Prenons deux événements qui ont fait l’actualité ces dernières semaines : le foulard (1) et la grève de la faim des travailleurs sans papiers. Deux sujets très sensibles qui nécessitent nombre de remises en contexte et en perspective. Autant que d’éclairages pluriels : d’abord par les actrices-teurs concernés, ensuite par des ‘experts’ capables d’aider à pénétrer dans la complexité des sujets évoqués. Pas seulement des faits, des disputes entre politiques, mais avant tout des apports qui permettent de prendre le temps du recul indispensable.

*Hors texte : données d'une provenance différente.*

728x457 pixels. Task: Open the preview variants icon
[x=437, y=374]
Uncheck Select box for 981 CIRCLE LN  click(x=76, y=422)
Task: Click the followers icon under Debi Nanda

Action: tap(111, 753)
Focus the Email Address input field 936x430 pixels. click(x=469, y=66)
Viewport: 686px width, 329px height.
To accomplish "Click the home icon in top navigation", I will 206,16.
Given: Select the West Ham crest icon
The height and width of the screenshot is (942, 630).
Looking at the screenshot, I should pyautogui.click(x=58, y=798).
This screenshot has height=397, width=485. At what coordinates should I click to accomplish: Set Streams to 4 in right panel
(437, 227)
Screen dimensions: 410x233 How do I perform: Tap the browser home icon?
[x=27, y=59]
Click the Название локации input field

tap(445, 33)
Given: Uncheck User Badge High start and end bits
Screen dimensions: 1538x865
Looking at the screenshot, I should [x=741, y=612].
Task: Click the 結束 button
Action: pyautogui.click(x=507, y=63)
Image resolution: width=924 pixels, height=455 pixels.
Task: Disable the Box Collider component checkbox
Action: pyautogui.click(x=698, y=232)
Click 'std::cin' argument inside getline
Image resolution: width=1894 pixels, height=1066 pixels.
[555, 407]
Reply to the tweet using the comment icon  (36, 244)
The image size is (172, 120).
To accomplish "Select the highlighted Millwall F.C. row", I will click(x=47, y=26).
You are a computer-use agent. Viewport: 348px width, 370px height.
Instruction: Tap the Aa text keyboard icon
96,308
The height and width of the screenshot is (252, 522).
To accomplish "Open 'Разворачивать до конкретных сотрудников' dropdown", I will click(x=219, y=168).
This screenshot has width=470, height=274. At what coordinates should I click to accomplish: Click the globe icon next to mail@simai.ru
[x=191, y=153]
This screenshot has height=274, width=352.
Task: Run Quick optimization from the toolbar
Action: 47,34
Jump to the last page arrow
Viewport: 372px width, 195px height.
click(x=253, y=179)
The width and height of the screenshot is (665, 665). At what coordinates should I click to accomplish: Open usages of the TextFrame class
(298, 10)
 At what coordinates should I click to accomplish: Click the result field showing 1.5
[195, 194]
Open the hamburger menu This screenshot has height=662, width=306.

Voilà qui demande du temps d’élaboration, de recherches et d’enquêtes. Beaucoup de temps. Et beaucoup de talents pour rendre abordables, pour accrocher à des sujets difficiles et délicats. Le talent ne manque pas. Il faut faire des choix. C’est un énorme défi à relever par le service public. S’il n’y consacre pas bien plus de moyens humains et matériels, il portera une lourde responsabilité dans la détérioration de notre démocratie.

Faites les comptes. Sachant que les missions du service public sont « informer, éduquer, divertir« , examinez les grilles de programmes: quel temps, quelle place, quels moyens, quelle promotion pour les émissions (existantes et à venir) qui éclairent les citoyens sur la complexité des enjeux cruciaux pour aujourd’hui et pour demain? C’est la mission de service public qui est au coeur de ces réflexions.

Pour l’Euro, pas d’inquiétude? Sûrement pas pour les temps d’antennes qui lui sont consacrés ! Mais toutes les « célébrations » sportives, les vedettes, les porteurs d’eau, les exploits, les victoires et les défaites, tout cet univers soulève des questions de fond et de mesure qui sont souvent éludées.

Jacques Liesenborghs

Vice-président du CA de la RTBF de 1999 à 2004

  • Oui, foulard. Pourquoi a-t-on abandonné ce terme et lui a-t-on substitué « voile islamique » ? Un choix qui n’est pas neutre.